Including Asian Wind, we could call the first three LPs by the musician his “Asian Trilogy”; all three were released at the start of the 1980s, with this LP coming out in Japan just a few months after the release of debut Moonlight in Asia. That album catches the eye as much as its follow-up, its cover a take on the Japanese flag where the Rising Sun is an entrancingly bright orange circle — instead of a rounded jot of blood.
The trilogy is an ode to Asia, then, but perhaps Asia as seen from space. Azuma’s albums as a whole always have a ‘cosmic’ edge, and Asian Wind is no exception. While the Trilogy may be an outlier visually in the oeuvre of Sign, Azuma’s sophomore effort sits comfortably alongside its predecessor and follow-up Far from Asia. But just how like the second movie in a cinematic series is usually regarded to the best, the same thinking can be applied to this four track collection from the summer of 1981 that glistens with the same lucid intensity of its visuals.
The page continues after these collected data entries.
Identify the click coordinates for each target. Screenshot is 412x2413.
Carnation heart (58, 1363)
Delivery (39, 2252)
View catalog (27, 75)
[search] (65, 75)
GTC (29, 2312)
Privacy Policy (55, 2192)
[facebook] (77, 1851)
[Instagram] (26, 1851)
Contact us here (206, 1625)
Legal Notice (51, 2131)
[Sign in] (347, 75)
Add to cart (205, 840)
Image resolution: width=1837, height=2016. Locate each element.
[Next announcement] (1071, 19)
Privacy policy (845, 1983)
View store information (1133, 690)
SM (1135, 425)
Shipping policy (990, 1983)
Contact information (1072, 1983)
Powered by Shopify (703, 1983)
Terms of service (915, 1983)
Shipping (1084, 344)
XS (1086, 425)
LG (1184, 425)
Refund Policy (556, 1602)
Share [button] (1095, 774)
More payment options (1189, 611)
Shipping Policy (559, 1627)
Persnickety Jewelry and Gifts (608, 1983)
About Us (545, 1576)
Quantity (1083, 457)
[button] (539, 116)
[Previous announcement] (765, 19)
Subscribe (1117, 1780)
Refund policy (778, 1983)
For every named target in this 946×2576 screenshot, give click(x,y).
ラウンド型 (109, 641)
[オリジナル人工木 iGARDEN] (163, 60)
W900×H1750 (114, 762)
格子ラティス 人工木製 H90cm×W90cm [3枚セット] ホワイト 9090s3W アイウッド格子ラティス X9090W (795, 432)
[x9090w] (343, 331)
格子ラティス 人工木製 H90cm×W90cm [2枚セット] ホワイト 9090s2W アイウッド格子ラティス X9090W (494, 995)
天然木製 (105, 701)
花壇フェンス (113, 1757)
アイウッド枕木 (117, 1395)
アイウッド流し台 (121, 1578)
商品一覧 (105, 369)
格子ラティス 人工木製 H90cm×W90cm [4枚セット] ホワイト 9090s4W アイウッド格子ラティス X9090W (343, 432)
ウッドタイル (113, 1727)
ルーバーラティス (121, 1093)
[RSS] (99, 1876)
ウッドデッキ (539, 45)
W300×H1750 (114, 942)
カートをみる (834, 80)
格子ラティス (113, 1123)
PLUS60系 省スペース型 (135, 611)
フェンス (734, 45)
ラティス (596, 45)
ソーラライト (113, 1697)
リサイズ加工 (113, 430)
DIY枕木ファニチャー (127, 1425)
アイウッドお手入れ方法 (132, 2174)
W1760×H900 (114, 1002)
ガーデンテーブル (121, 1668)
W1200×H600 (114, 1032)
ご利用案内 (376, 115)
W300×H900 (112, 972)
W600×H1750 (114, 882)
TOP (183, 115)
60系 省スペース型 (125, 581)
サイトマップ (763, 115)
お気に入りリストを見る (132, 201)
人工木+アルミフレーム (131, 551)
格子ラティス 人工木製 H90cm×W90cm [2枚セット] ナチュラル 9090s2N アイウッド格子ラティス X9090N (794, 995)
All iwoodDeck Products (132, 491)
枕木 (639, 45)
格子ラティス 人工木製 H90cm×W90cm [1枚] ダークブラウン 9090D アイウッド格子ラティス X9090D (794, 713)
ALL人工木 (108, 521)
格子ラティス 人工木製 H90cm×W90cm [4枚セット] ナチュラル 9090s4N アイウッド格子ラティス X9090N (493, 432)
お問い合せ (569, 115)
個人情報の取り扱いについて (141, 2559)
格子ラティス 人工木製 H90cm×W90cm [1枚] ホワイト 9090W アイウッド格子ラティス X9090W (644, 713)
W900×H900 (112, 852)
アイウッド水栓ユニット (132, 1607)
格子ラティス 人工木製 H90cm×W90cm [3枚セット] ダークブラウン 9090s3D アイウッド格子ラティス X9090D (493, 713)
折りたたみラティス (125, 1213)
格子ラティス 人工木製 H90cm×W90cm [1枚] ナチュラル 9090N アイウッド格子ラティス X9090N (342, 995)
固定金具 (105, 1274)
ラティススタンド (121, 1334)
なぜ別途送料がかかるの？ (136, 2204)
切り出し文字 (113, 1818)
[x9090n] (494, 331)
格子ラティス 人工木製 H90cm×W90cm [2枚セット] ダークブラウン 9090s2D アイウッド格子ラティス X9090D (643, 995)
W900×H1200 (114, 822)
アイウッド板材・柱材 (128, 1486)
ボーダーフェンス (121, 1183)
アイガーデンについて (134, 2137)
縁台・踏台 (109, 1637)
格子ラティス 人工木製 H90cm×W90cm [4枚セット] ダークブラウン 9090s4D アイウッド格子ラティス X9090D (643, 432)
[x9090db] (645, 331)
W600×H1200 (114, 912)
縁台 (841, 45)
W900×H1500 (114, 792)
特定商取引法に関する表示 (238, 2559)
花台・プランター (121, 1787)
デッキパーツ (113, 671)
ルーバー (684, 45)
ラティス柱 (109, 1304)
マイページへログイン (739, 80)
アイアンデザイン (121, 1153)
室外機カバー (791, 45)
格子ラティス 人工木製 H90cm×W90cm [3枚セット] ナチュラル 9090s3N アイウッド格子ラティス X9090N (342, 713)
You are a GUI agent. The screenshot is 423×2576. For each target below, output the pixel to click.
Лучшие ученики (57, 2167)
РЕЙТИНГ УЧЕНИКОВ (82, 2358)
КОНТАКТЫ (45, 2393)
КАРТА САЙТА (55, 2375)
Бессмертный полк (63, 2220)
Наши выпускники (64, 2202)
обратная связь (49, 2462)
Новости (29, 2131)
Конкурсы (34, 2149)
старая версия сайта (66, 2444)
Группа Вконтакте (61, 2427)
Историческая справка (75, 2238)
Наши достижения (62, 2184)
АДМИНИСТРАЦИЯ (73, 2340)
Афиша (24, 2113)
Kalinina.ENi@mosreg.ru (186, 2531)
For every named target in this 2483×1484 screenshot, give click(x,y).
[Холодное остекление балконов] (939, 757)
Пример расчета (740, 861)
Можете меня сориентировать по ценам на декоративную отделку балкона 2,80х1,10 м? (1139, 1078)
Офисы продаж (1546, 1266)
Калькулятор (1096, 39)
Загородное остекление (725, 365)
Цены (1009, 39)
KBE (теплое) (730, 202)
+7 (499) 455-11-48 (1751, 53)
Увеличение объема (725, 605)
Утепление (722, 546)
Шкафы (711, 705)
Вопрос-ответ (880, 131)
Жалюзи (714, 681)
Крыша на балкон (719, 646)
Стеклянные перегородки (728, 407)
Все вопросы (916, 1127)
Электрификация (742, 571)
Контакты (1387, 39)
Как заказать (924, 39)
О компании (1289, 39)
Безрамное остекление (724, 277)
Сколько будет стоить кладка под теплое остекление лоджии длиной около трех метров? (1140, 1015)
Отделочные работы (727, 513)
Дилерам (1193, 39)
Prior to that year, Yoshitaka Azuma had been essentially missing in action as a performer for a whole decade, being last seen as the piano and organ man for folk group Itsutsu No Akai Fusen. Circa 1976, Azuma went ‘electric’ and opened up his own synth-decked studio in Osaka. This laid-back Japanese coastal city is important in Japanese electronic music history for having hosted the Universal Exhibition of 1970, one of the first Expos in Japan to promote electronic music as the sound of things to come.
Azuma was from neighbouring Nara, so it was probably convenience that led him to set up his Ton Studio in Osaka, but no doubt the Expo’s impact made his leap from folk into synthesizer music a natural progression. That said, Azuma’s humble apartment room studio didn’t become a home to those wishing to record an album in the style of, say, Isao Tomita. Though in a later form it became used for recordings by the likes of Psy . S, Ton Studio’s first incarnation was as a factory of sound effects (for both screen and stage). The studio actually became a victim of its own success, with Azuma spending all hours putting together sounds for the likes of local stations such as ABC (Asahi Broadcasting Corporation).
Somehow, Azuma managed to find time amidst all this to put together his first two albums, records that don’t sound like they were borne from professional chaos but instead reflect a certain meticulousness and tranquility. Put that down perhaps to the laid-back vibes of Osaka itself, which makes even the relatively rough and ready city’s most grittiest of areas, seem like great places to lounge around for a while, taking in some Asian breeze.
Again, Azuma’s work often has this wistful air, although this arguably changed a little by the end of the ’80s once he became known simply by his last name, as part of the American label Private Music. Where during this period his synthesizers went more polished and overt as opposed to ambient, Asian Wind and its brethren are of a more trance-inducing bent, lulling you into Azuma’s spacey interpretation of the “East”. There are few of Azuma’s latter dark, downtempo chords or more blatant New Age melodies jolting the listener back into reality or dating the record to a specific era. Instead, Asian Wind somehow balances Kosmiche with a pulse that wouldn’t be out of place in today’s synthwave saturated music-scape.
Anyone listening to second track Akinogahara would be forgiven for thinking they’d stumbled across another Stranger Things theme/Survive copycat, in the way it creeps up on you with a very modern-sounding aesthetic. The only ‘tell’ to its age is a 15 minute run-time that wouldn’t have raised an eyebrow in the Kosmiche era, and which probably caught the attention of Peter Baumann, the Tangerine Dream member who went on to found Private Music.
Azuma though adds its own twist to the German genre, with most of Asian Wind’s tracks fading out before adding an outro that could be a track of its own; the piece that sees out the wistful title track is a very different and dramatic-sounding coda, for example. Repeating rhythms never stay the same, evolving naturally with the intensity of the dancefloor. It’s like slowed down cosmic disco meets Kosmiche; Kosmiche Disco, if you will.
The last quarter of closer “Memories to the Orient” is an altogether different beast to the space-trip that precedes it, plodding along at a funereal pace to the tune of processed synths and the very Earthy sounding click of a drum stick. For a minute it teases turning into a lounge piece before a heartbeat enters the audio and that drum stick slows down even more, as if its player is on the verge of death, their last heartbeats being the sound we’re hearing.
It’s a stark, monochrome ending to a 50 minute ride that otherwise feels as colourful and otherworldly as that translucent cover art. In other words, like all good midway points, it’s an aptly dour way to end the second act of a trilogy.